The primary use-case for this would be users accessing objects from a repository by a specific string identifier. Each object in the repository should have a unique string to identify it. These repositories could store the objects in various ways (sql server, json, xml, binary, etc) and so I tried to identify the lowest common denominator that would match most naming conventions.

Zymus
  • 2,403
  • 3
  • 19
  • 35
  • 1
    This probably depends heavily on your use case. Either one could be reasonable, and I've even seen classes that provide both methods and make the user decide. Could you elaborate on what this method/class/field is supposed to do, so we could offer some real advice? – Ixrec Aug 02 '15 at 23:00
  • 1
    Do you know everyone who calls the method? As in, if you change it, can you reliably identify all the clients? If so, I'd go with as permissive and forgiving as performance concerns allow. I might also delete the documentation. If not, and it's part of a library API, I'd make sure the code implemented exactly the advertised API, as otherwise changing the code to match the documentation in future is apt to generate bug reports. – Jon Chesterfield Aug 02 '15 at 23:01
  • I've edited the OP for the primary use-case. – Zymus Aug 02 '15 at 23:04
  • Potentially not programming issue. Ideally, they should match. The question when they're not, which one is _the_ correct one? Once that's been decided, the next question is should it be fixed? I'd check with the manager. – imel96 Aug 03 '15 at 01:31
  • 7
    You could argue that Separation of Concerns says that if necessary, you should have a strict `foo` function that is rigorous in what arguments it accepts, and have a second helper function that can try to "clean" an argument to be used with `foo`. This way, each method has less to do on its own, and they can managed and integrated more cleanly.

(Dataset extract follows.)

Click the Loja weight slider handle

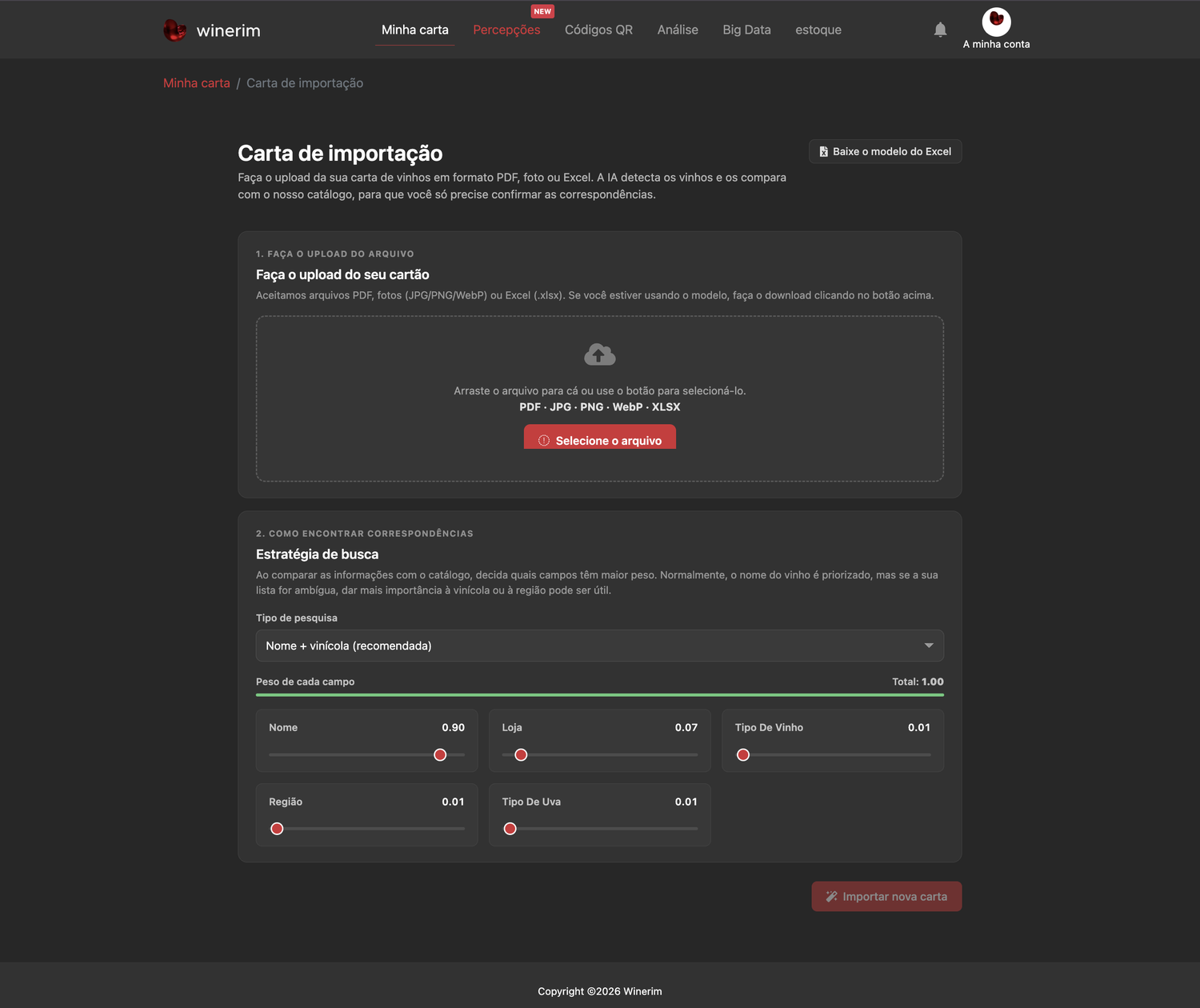point(521,754)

If going down that route, it would probably also be helpful to move away from an exception-heavy design; you can use something like `Optional` instead, and then have the functions that consume `foo` throw exceptions if necessary. – gntskn Aug 03 '15 at 03:03
  • 1
    This is like asking "someone wronged me, should I forgive them?" Obviously there are circumstances where either one *or* the other is appropriate. Programming may not be as complicated as human relationships, but it is definitely complex enough that a blanket prescription like this isn't going to work. – Kilian Foth Aug 03 '15 at 06:12
  • @giantskin Indeed. I would add to that that the method that does the "cleaning" return a typed thing, so a suitable string goes through a sort of coercion process from string -> actual_type, and this is the type that the function/method should receive. In Java this can be done by pretending that classes are types (which isn't quite true, but catches this case), in some languages there are more explicit techniques (actual types, always passing a closure, whatever), in some others you just fbtsoyp. The point is to let the function be *free* to do exactly what it says it does. – zxq9 Aug 03 '15 at 11:01
  • Postel's Law (the Robustness principle) states: "Be conservative in what you do, be liberal in what you accept from others." So accept non-conformant input as long as the meaning is clear. I believe your forgiving implementation does this. – Boggin Aug 03 '15 at 11:40
  • 2
    @Boggin I would also point you to [The Robustness Principle Reconsidered](http://queue.acm.org/detail.cfm?id=1999945). The difficulty comes when you need to expand the implementation and the forgiving implementation leads to an ambiguous case with the expanded implementation. –  Aug 03 '15 at 16:11
  • You've type hinted for a String object without a default. Why would you be able to pass in a null? Is this a weakness specific to your language? – James Aug 03 '15 at 17:25
  • @Jimbo This is in Java. – Zymus Aug 03 '15 at 17:33
  • @Zymus Ah, I would've expected you to say `foo(String bar = null) { }`, my JavaFoo isn't that good :-) – James Aug 03 '15 at 18:35
  • As soon as you implemented the second version of the method, you invalidated your documentation for the method. It now *does* support strings with spaces. – Rob Aug 03 '15 at 23:47

6 Answers6

47

Your method should do what it says it does.

This prevents bugs, both from use and from maintainers changing behavior later. It saves time because maintainers don't need to spend as much time figuring out what is going on.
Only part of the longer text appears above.